If you know me, you know I am not terribly good at keeping secrets. I might intend not to tell you something, but usually it takes about 5 minutes for me to break down and spill my guts. If it’s something very important I can usually keep my trap shut, but sometimes I just leak out a hint or two. Or a picture on my blog. (Edit: I should qualify that I don’t go blabbing people’s personal info. It’s just silly things like the following that get me in trouble.)
I posted a picture of the “secret project,” thinking that the recipient probably doesn’t read this blog. Well it turns out he doesn’t, but one day I left my blog up in a browser window at home. And the recipient happens to use this computer sometimes, because, well, he lives with me.
That’s right! The “secret project” is what I call the Fibonacci Saddle Shoulder, adapted from this pattern.
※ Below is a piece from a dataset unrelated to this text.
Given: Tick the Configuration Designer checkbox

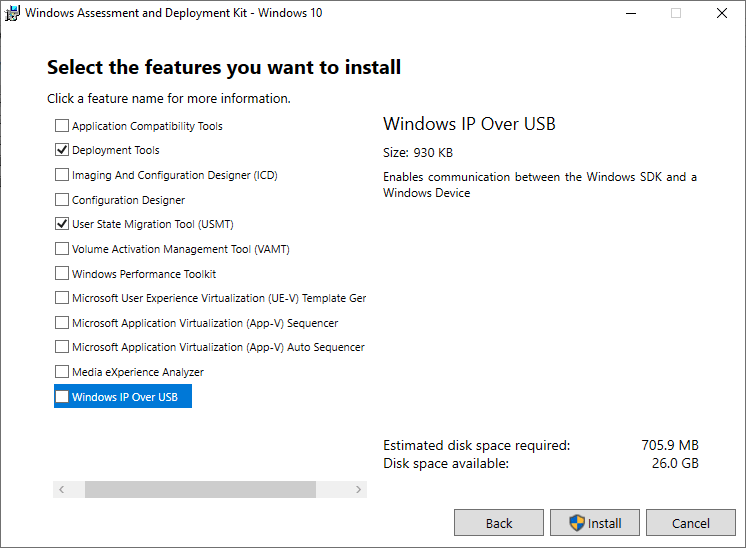Looking at the screenshot, I should (62, 200).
Well, I used that pattern then added stripes with rows numbered according to the Fibonacci sequence, because the idea of doing that whole thing in one color was not to be borne. He received it, en pointe, when we celebrated our anniversary at home upon our return from Uganda. I finished it with a speed that surprised even me, despite the fact that I had to rip back half the yoke three times because I wasn’t paying attention to the [very finicky] pattern.
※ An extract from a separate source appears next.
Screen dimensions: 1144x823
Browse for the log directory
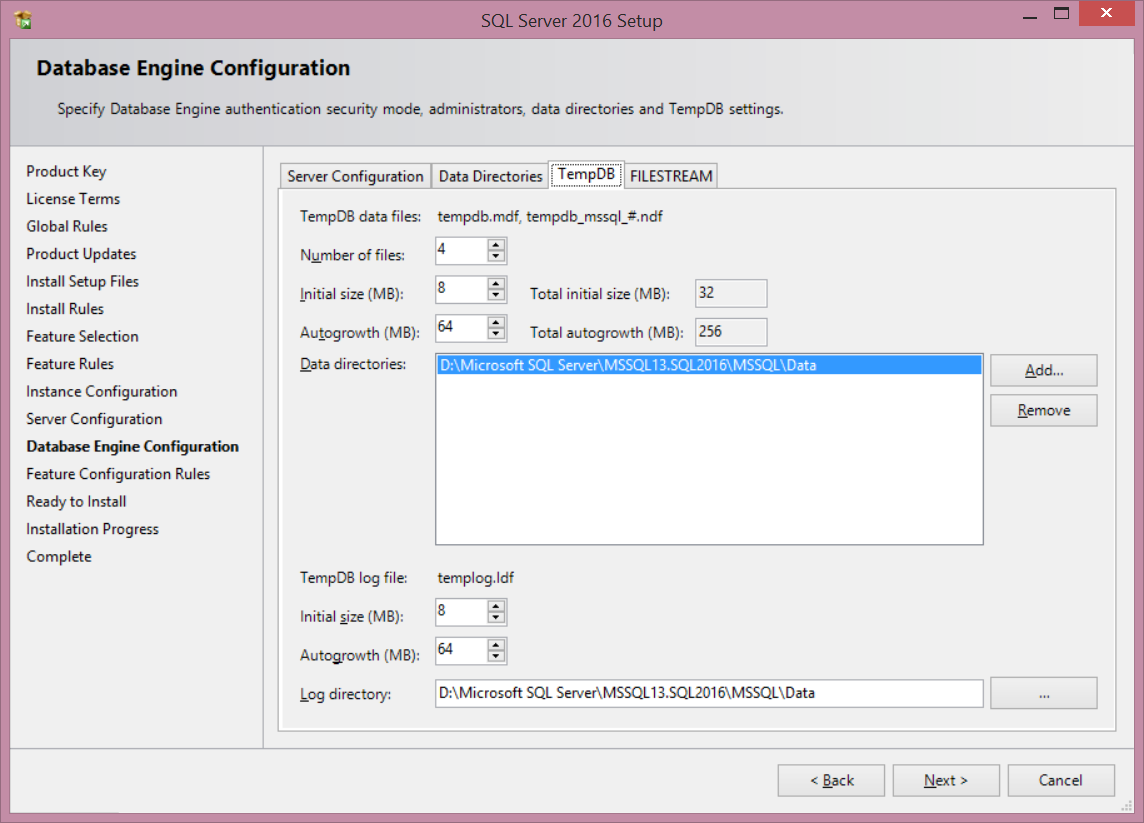1043,693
Yet when I finished it, I still had this problem:
Don’t be distracted by the sportsmanlike, positive, encouraging face you see in this photo. See how the cuffs are nearly over his hands? See how he could be wearing only this sweater in the Columbia Mall and not get arrested for indecent exposure? While I might find that attractive, I do really want him to wear this sweater outside the house. So I was faced with a dilemma: rip back the entire yoke AGAIN…. or try a trick of daring do. After a bit of encouragement from my lovely new friend at Cloverhill Yarns [I think her name is Katie? I’m a crappy new friend], you can guess which which one I went for. So without further ado:
Removing 2 Inches from the Middle of an Object!
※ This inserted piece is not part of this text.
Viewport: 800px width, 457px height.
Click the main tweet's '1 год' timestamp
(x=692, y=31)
As figured out by Rebecca, since she’s too lazy to actually read a book on the subject.
Step 1: Mark out the area that you’d like to remove. (You can sort of see the glint of pins, right? See the laziness above to why I didn’t make a nice bold line for you.)
Step 2: At the bottom edge of the area that you’d like to disappear, pick up stitches. This is done by inserting your needle into the right-hand side of every “V” in stockinette stitch; in purls you have to kind of look “through” the stitch to pick up from the V on the other side. (This trick totally stolen from Jolene at Cloverhill.)
Step 3: Do the same at the top edge of the soon-to-be-nixed section.
Step 4: Clench your butt, and cut right down the middle.
Step 5: Pull out the stitches on the bottom side of the cut until you have a row neatly on the needles. (It is recommended that you do this with a trash can handy or on an easily-sweepable surface, as picking up all the messy bits from your in-laws’ carpet is a real pain.)
Step 6: Do the same to the stitches on the top side.
Step 6: Do your time in Kitchner Stitch purgatory. (If the piece is more complicated than straight stockinette, it may take some experimentation, or actually asking someone who knows, to navigate the areas of transition. I ended up screwing up the first sleeve royally and embroidering the correct ribbing overtop… our little secret.)
Step 7: Tie a knot, weave in your ends, and display the seamless product to the cat, who woke up just to be impressed.
Step 8: Take a deep breath, and do it again.
It went so smoothly (aside from screwing up the ribbing on one side) that I decided to go ahead and do it on the body, even though it didn’t matter quite as much. Here I confuse my father-in-law when I’m half-way through the grafting:
And in the end, it was totally worth it.
Slick in every way. And that is the last time I surprise anyone with a sweater for a while.